● **Exercise requirements**: Retype every line of the listing below exactly as it appears.

>> Begin

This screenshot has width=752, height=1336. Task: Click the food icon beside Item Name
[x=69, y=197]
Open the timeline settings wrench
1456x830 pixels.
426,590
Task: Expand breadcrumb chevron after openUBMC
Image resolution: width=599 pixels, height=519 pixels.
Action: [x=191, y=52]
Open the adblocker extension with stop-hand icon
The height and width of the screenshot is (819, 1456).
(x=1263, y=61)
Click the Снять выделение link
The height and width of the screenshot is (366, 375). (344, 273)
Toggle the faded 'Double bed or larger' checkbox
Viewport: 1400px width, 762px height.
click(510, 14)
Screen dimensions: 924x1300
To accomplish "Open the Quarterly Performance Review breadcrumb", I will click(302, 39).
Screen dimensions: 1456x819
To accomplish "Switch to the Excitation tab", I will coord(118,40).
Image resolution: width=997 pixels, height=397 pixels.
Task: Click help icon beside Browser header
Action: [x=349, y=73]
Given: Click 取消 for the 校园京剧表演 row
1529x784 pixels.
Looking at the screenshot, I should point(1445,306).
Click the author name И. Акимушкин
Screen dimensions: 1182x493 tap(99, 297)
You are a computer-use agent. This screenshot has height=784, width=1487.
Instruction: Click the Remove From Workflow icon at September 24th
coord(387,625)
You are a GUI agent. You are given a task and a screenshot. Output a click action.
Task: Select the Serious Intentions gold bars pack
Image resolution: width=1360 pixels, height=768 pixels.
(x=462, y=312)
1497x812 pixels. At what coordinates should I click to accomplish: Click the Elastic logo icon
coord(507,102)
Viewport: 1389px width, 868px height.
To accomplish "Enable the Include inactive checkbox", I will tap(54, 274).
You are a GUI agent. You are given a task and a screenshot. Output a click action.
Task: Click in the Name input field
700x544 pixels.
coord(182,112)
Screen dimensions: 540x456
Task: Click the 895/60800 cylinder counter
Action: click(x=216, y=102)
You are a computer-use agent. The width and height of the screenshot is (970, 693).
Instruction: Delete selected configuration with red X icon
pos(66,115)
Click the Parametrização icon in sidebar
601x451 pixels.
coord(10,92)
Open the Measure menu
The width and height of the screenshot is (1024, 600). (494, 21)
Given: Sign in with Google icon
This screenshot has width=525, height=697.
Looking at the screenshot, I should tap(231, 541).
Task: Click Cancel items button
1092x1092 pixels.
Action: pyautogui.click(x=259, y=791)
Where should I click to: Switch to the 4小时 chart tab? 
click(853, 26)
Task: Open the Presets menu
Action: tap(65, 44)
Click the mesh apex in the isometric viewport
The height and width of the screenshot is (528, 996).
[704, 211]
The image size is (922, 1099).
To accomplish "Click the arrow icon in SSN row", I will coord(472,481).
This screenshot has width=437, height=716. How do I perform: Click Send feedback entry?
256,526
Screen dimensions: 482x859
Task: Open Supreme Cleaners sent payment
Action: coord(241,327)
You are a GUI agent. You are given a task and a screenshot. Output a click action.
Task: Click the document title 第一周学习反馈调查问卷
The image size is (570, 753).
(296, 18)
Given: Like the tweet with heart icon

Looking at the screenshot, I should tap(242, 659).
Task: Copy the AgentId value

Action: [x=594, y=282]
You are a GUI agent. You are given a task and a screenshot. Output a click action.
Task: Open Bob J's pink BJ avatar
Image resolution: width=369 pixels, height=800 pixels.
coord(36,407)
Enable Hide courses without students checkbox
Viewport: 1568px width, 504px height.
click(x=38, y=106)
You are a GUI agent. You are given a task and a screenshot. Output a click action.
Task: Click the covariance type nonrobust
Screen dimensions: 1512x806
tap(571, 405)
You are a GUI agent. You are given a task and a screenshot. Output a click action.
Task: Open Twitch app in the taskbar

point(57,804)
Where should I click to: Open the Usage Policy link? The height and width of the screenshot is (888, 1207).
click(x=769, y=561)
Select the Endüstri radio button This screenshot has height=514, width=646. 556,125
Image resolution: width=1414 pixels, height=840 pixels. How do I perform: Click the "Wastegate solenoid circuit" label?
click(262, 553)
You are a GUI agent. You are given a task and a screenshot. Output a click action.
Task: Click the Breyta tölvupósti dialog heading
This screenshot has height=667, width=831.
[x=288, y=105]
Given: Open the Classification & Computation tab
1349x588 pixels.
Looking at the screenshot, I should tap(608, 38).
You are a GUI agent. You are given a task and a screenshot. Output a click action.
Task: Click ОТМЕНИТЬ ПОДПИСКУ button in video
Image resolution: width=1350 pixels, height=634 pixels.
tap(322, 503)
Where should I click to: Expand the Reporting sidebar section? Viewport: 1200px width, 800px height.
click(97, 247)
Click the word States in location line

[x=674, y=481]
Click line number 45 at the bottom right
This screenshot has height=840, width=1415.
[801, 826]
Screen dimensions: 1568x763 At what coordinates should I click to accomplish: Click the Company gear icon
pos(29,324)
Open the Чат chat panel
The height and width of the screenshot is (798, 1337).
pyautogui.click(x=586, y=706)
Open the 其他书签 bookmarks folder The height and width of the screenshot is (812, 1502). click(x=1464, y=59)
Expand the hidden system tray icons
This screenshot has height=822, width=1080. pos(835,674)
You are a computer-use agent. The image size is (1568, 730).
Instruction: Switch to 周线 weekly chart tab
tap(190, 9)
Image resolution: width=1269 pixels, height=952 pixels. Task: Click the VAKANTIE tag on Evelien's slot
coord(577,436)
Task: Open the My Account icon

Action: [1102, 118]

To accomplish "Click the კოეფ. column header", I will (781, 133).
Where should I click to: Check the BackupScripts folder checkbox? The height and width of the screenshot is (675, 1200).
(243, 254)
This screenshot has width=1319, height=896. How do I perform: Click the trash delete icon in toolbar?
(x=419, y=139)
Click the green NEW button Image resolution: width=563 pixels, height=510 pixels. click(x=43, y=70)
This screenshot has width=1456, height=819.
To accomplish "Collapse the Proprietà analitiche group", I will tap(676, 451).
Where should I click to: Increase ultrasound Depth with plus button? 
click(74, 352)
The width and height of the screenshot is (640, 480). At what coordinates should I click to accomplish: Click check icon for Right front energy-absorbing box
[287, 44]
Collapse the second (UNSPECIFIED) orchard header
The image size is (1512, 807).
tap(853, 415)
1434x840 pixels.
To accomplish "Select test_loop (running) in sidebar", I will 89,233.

>> End

● **The response**:
This screenshot has width=752, height=1336. Task: Click the food icon beside Item Name
[x=69, y=197]
Open the timeline settings wrench
1456x830 pixels.
426,590
Task: Expand breadcrumb chevron after openUBMC
Image resolution: width=599 pixels, height=519 pixels.
Action: [x=191, y=52]
Open the adblocker extension with stop-hand icon
The height and width of the screenshot is (819, 1456).
(x=1263, y=61)
Click the Снять выделение link
The height and width of the screenshot is (366, 375). (344, 273)
Toggle the faded 'Double bed or larger' checkbox
Viewport: 1400px width, 762px height.
click(510, 14)
Screen dimensions: 924x1300
To accomplish "Open the Quarterly Performance Review breadcrumb", I will click(302, 39).
Screen dimensions: 1456x819
To accomplish "Switch to the Excitation tab", I will coord(118,40).
Image resolution: width=997 pixels, height=397 pixels.
Task: Click help icon beside Browser header
Action: [x=349, y=73]
Given: Click 取消 for the 校园京剧表演 row
1529x784 pixels.
Looking at the screenshot, I should point(1445,306).
Click the author name И. Акимушкин
Screen dimensions: 1182x493 tap(99, 297)
You are a computer-use agent. This screenshot has height=784, width=1487.
Instruction: Click the Remove From Workflow icon at September 24th
coord(387,625)
You are a GUI agent. You are given a task and a screenshot. Output a click action.
Task: Select the Serious Intentions gold bars pack
Image resolution: width=1360 pixels, height=768 pixels.
(x=462, y=312)
1497x812 pixels. At what coordinates should I click to accomplish: Click the Elastic logo icon
coord(507,102)
Viewport: 1389px width, 868px height.
To accomplish "Enable the Include inactive checkbox", I will tap(54, 274).
You are a GUI agent. You are given a task and a screenshot. Output a click action.
Task: Click in the Name input field
700x544 pixels.
coord(182,112)
Screen dimensions: 540x456
Task: Click the 895/60800 cylinder counter
Action: click(x=216, y=102)
You are a computer-use agent. The width and height of the screenshot is (970, 693).
Instruction: Delete selected configuration with red X icon
pos(66,115)
Click the Parametrização icon in sidebar
601x451 pixels.
coord(10,92)
Open the Measure menu
The width and height of the screenshot is (1024, 600). (494, 21)
Given: Sign in with Google icon
This screenshot has width=525, height=697.
Looking at the screenshot, I should tap(231, 541).
Task: Click Cancel items button
1092x1092 pixels.
Action: pyautogui.click(x=259, y=791)
Where should I click to: Switch to the 4小时 chart tab? 
click(853, 26)
Task: Open the Presets menu
Action: tap(65, 44)
Click the mesh apex in the isometric viewport
The height and width of the screenshot is (528, 996).
[704, 211]
The image size is (922, 1099).
To accomplish "Click the arrow icon in SSN row", I will coord(472,481).
This screenshot has width=437, height=716. How do I perform: Click Send feedback entry?
256,526
Screen dimensions: 482x859
Task: Open Supreme Cleaners sent payment
Action: coord(241,327)
You are a GUI agent. You are given a task and a screenshot. Output a click action.
Task: Click the document title 第一周学习反馈调查问卷
The image size is (570, 753).
(296, 18)
Given: Like the tweet with heart icon

Looking at the screenshot, I should tap(242, 659).
Task: Copy the AgentId value

Action: [x=594, y=282]
You are a GUI agent. You are given a task and a screenshot. Output a click action.
Task: Open Bob J's pink BJ avatar
Image resolution: width=369 pixels, height=800 pixels.
coord(36,407)
Enable Hide courses without students checkbox
Viewport: 1568px width, 504px height.
click(x=38, y=106)
You are a GUI agent. You are given a task and a screenshot. Output a click action.
Task: Click the covariance type nonrobust
Screen dimensions: 1512x806
tap(571, 405)
You are a GUI agent. You are given a task and a screenshot. Output a click action.
Task: Open Twitch app in the taskbar

point(57,804)
Where should I click to: Open the Usage Policy link? The height and width of the screenshot is (888, 1207).
click(x=769, y=561)
Select the Endüstri radio button This screenshot has height=514, width=646. 556,125
Image resolution: width=1414 pixels, height=840 pixels. How do I perform: Click the "Wastegate solenoid circuit" label?
click(262, 553)
You are a GUI agent. You are given a task and a screenshot. Output a click action.
Task: Click the Breyta tölvupósti dialog heading
This screenshot has height=667, width=831.
[x=288, y=105]
Given: Open the Classification & Computation tab
1349x588 pixels.
Looking at the screenshot, I should tap(608, 38).
You are a GUI agent. You are given a task and a screenshot. Output a click action.
Task: Click ОТМЕНИТЬ ПОДПИСКУ button in video
Image resolution: width=1350 pixels, height=634 pixels.
tap(322, 503)
Where should I click to: Expand the Reporting sidebar section? Viewport: 1200px width, 800px height.
click(97, 247)
Click the word States in location line

[x=674, y=481]
Click line number 45 at the bottom right
This screenshot has height=840, width=1415.
[801, 826]
Screen dimensions: 1568x763 At what coordinates should I click to accomplish: Click the Company gear icon
pos(29,324)
Open the Чат chat panel
The height and width of the screenshot is (798, 1337).
pyautogui.click(x=586, y=706)
Open the 其他书签 bookmarks folder The height and width of the screenshot is (812, 1502). click(x=1464, y=59)
Expand the hidden system tray icons
This screenshot has height=822, width=1080. pos(835,674)
You are a computer-use agent. The image size is (1568, 730).
Instruction: Switch to 周线 weekly chart tab
tap(190, 9)
Image resolution: width=1269 pixels, height=952 pixels. Task: Click the VAKANTIE tag on Evelien's slot
coord(577,436)
Task: Open the My Account icon

Action: [1102, 118]

To accomplish "Click the კოეფ. column header", I will (781, 133).
Where should I click to: Check the BackupScripts folder checkbox? The height and width of the screenshot is (675, 1200).
(243, 254)
This screenshot has width=1319, height=896. How do I perform: Click the trash delete icon in toolbar?
(x=419, y=139)
Click the green NEW button Image resolution: width=563 pixels, height=510 pixels. click(x=43, y=70)
This screenshot has width=1456, height=819.
To accomplish "Collapse the Proprietà analitiche group", I will tap(676, 451).
Where should I click to: Increase ultrasound Depth with plus button? 
click(74, 352)
The width and height of the screenshot is (640, 480). At what coordinates should I click to accomplish: Click check icon for Right front energy-absorbing box
[287, 44]
Collapse the second (UNSPECIFIED) orchard header
The image size is (1512, 807).
tap(853, 415)
1434x840 pixels.
To accomplish "Select test_loop (running) in sidebar", I will 89,233.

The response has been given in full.